• Task:
Echo the part that opens with the line containing "The width and" and closes with the line containing "[x=27, y=517]", word for word. Include both end lines and leave the pictures out.
::: Data excerpts
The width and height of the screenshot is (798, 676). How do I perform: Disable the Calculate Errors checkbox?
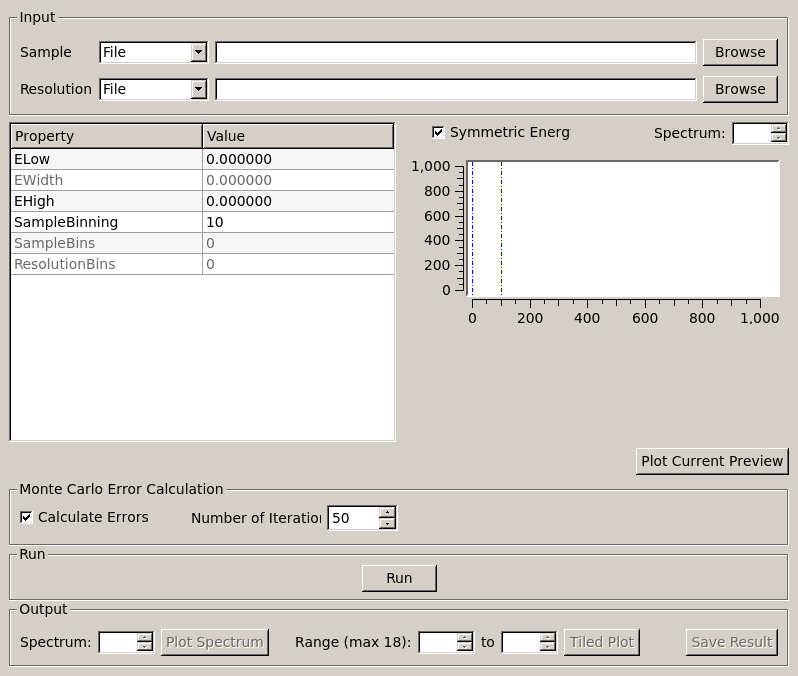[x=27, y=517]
::::::
::: Data excerpts
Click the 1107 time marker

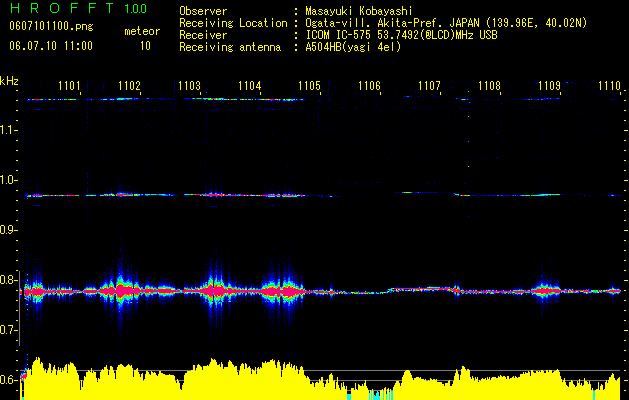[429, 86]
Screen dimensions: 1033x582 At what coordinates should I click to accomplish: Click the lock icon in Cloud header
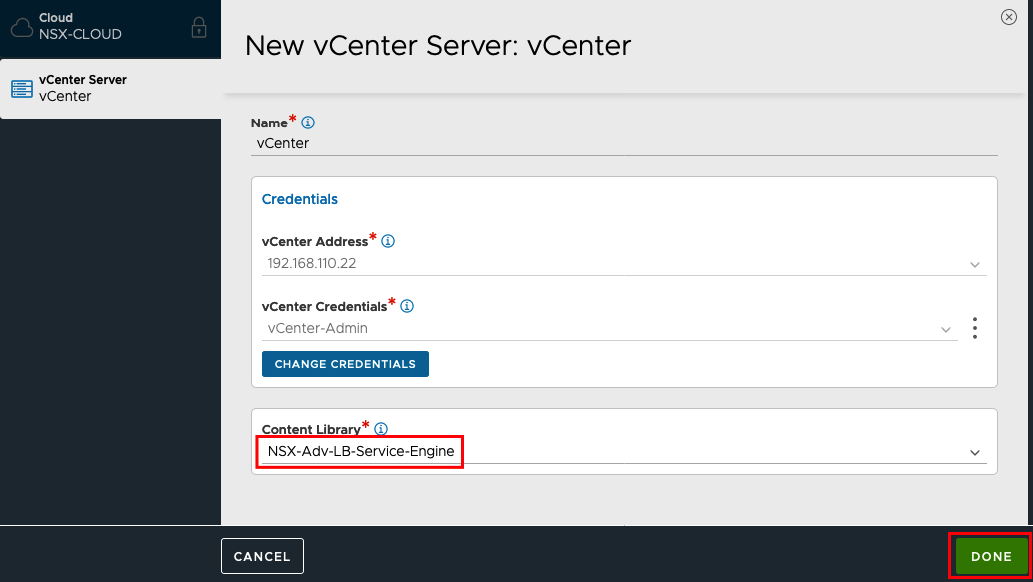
::::::
• The answer:
The width and height of the screenshot is (798, 676). How do I perform: Disable the Calculate Errors checkbox?
[x=27, y=517]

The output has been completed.